* [TAREFAS DO EXERCÍCIO]
A. No texto sobre o populismo na Europa, de qual partido Manfred Weber é dirigente no Legislativo da UE?
B. Edite o trecho da listagem que vai do início dela até a linha que contém "(x=198, y=363)", incluindo essa linha, substituindo "bright blue" por "dark green" e mantendo todo o resto inalterado. Deixe as imagens de fora da resposta.

* [TEXTO BASE]
A crise e a falta de respostas dos partidos tradicionais impulsionam esses movimentos

Partidários da Frente Nacional francesa durante comício de Marine Le Pen, líder do partido, em 1.º de maio em Paris.
Partidários da Frente Nacional francesa durante comício de Marine Le Pen, líder do partido, em 1.º de maio em Paris.pierre andrieu (afp)

O comediante italiano Beppe Grillo alerta a Europa sobre uma luta muito singular. “Não estamos em guerra com o Estado Islâmico nem com a Rússia, e sim com o Banco Central Europeu”, declarou na semana passada, de microfone em punho, no Parlamento Europeu. O líder do Movimento 5 Estrelas, um dos melhores exemplos de como o descontentamento popular revoluciona a política, arremete contra a Alemanha e pede um referendo para que a Itália decida se sai do euro. Mas Grillo não está sozinho. A semente populista se arraiga cada vez mais no continente e se propaga por duas vias: o crescente apoio popular dos movimentos contra a corrente e o contágio que estes provocam nos grandes partidos, até mesmo nos governantes.

Os grupos que exploram esse mal-estar para opor os desejos do povo aos da classe dirigente somam quase um quarto das cadeiras do Parlamento Europeu. Diferentes opções eurófobas, populistas e anti-imigração ganharam força na Alemanha (Alternativa para a Alemanha), na Áustria, nos países nórdicos (Democratas da Suécia) e em quase todo lugar com eleições, com os casos paradigmáticos da França e do Reino Unido. Os nacionalistas anti-União Europeia da Frente Nacional francesa e do Partido da Independência do Reino Unido foram as forças mais votadas nas eleições europeias em seus respectivos países. “O comportamento, principalmente na extrema direita, é uma vergonha para o Parlamento. Temos de mostrar isso aos cidadãos”, afirma Manfred Weber, dirigente do Partido Popular Europeu no Legislativo da UE. Esse líder da família à qual pertencem muitos governantes europeus alerta sobre a capacidade de atração que têm esses discursos: “O pior é tentar copiá-los, isso os fortalece”.

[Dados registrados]
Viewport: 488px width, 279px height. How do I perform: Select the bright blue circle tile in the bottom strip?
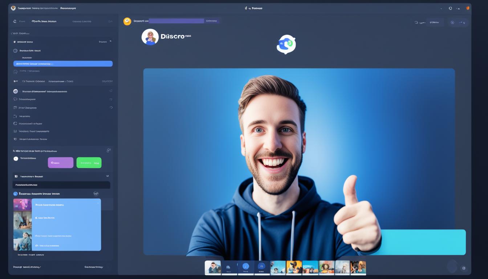point(246,268)
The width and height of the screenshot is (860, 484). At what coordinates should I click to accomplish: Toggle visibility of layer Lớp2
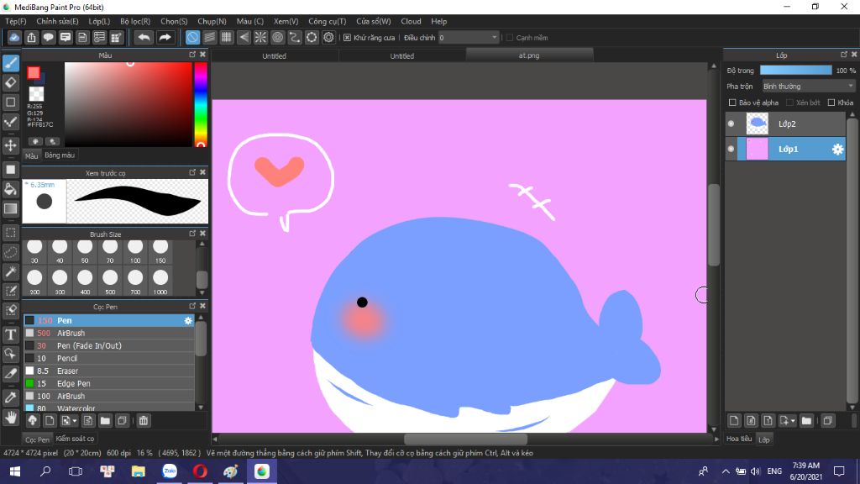[731, 124]
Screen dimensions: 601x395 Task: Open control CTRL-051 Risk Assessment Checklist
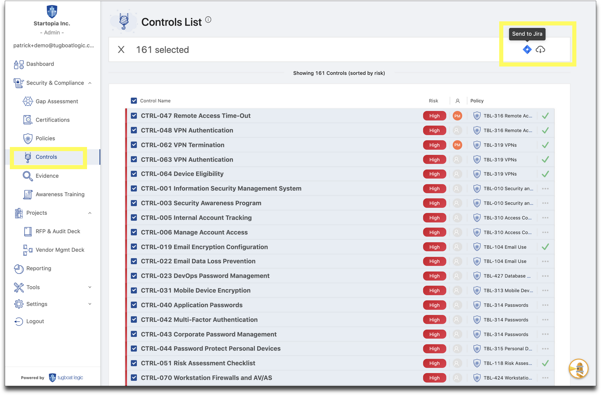(x=198, y=363)
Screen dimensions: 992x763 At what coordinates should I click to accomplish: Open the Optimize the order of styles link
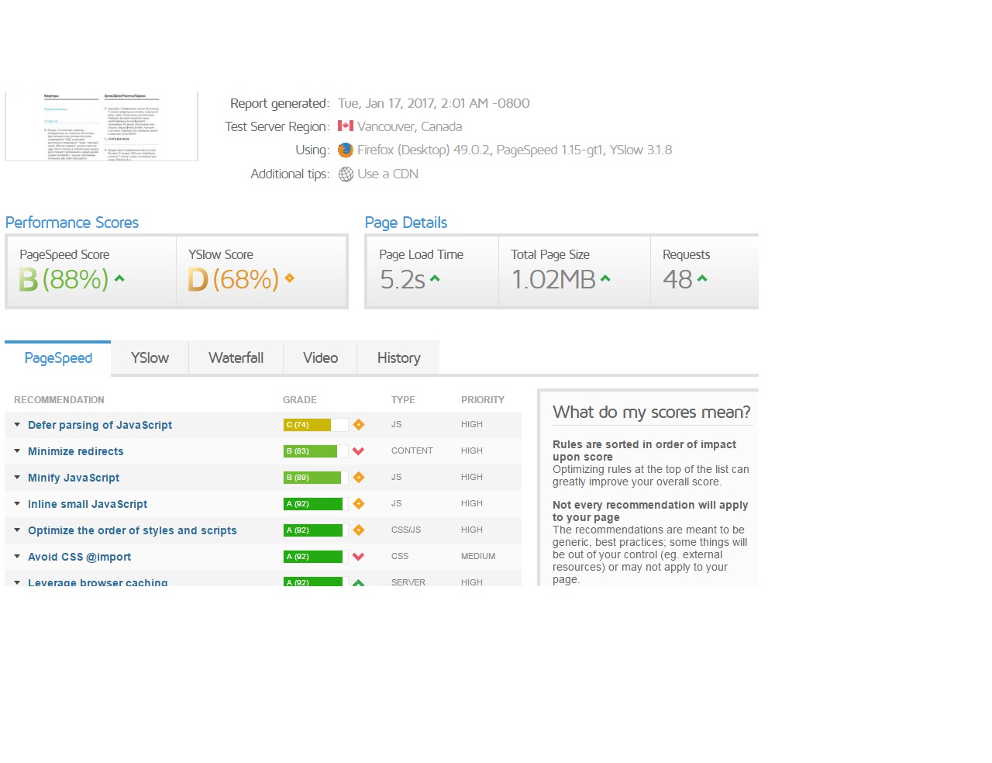point(132,530)
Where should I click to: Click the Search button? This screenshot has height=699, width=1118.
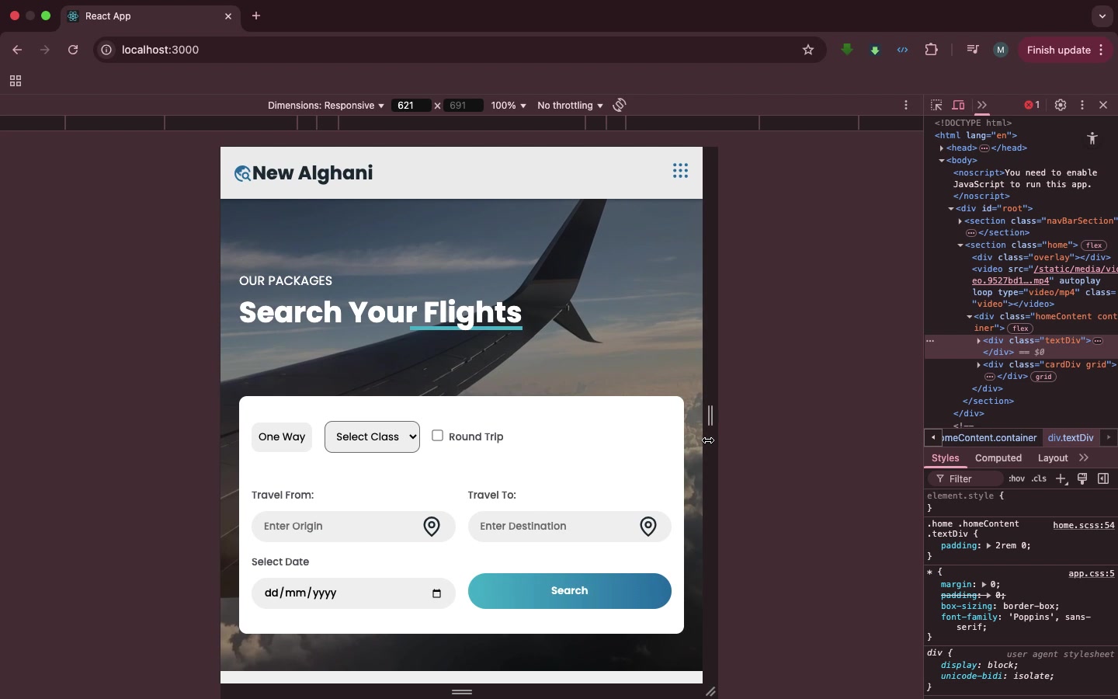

* [RESPOSTAS ESPERADAS]
A. Do Partido Popular Europeu.

B.
Viewport: 488px width, 279px height. How do I perform: Select the dark green circle tile in the bottom strip?
point(246,268)
The width and height of the screenshot is (860, 484). At what coordinates should I click to accomplish: Toggle visibility of layer Lớp2
[731, 124]
Screen dimensions: 601x395 Task: Open control CTRL-051 Risk Assessment Checklist
(x=198, y=363)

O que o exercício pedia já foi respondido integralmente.